## WHAT IS NEEDED:
Leave the pictures out and transcribe every record exactly.

## SUPPLIED DATA:

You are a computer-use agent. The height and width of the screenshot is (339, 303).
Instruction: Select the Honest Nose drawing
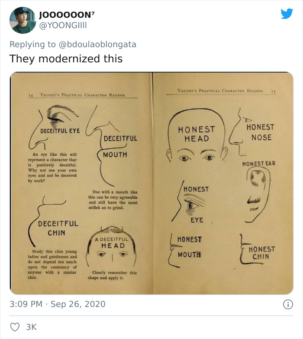pos(251,132)

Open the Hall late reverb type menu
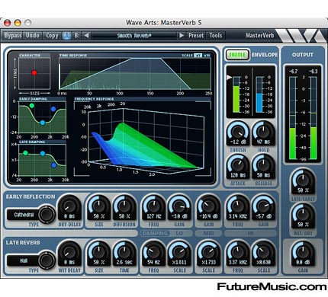click(24, 260)

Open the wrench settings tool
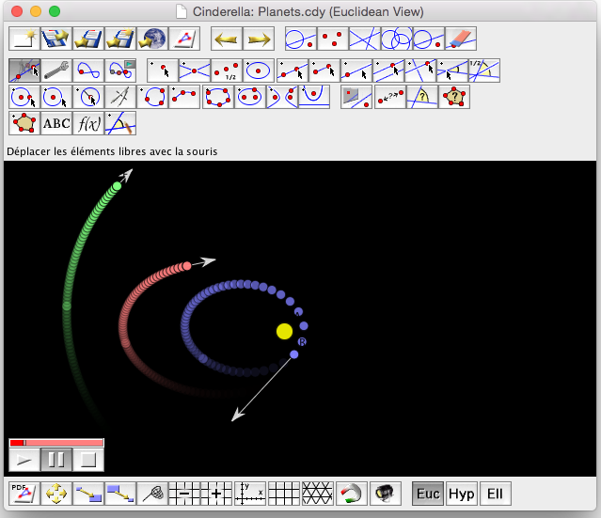pos(56,71)
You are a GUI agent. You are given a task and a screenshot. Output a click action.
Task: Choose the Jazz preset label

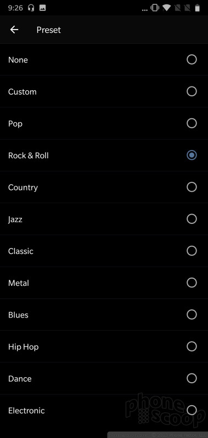coord(15,220)
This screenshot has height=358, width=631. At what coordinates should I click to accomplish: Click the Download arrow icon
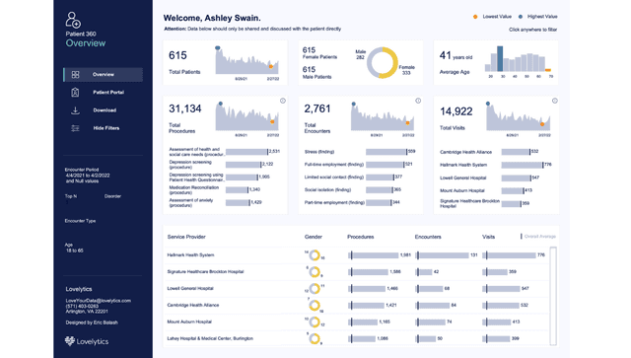(x=75, y=110)
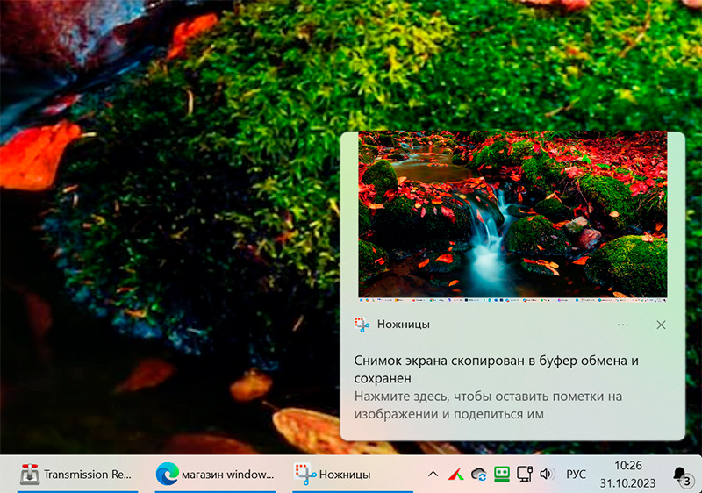Switch to the Edge window 'магазин window...'

coord(215,475)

## EXERCISE SOLUTION:
You are a computer-use agent. The height and width of the screenshot is (339, 303).
Instruction: Select the Honest Nose drawing
pos(251,132)

Open the Hall late reverb type menu
click(24, 260)

Open the wrench settings tool
pos(56,71)
You are a GUI agent. You are given a task and a screenshot. Output a click action.
Task: Choose the Jazz preset label

coord(15,220)
This screenshot has height=358, width=631. At what coordinates should I click to accomplish: Click the Download arrow icon
(x=75, y=110)
Switch to the Edge window 'магазин window...'

coord(215,475)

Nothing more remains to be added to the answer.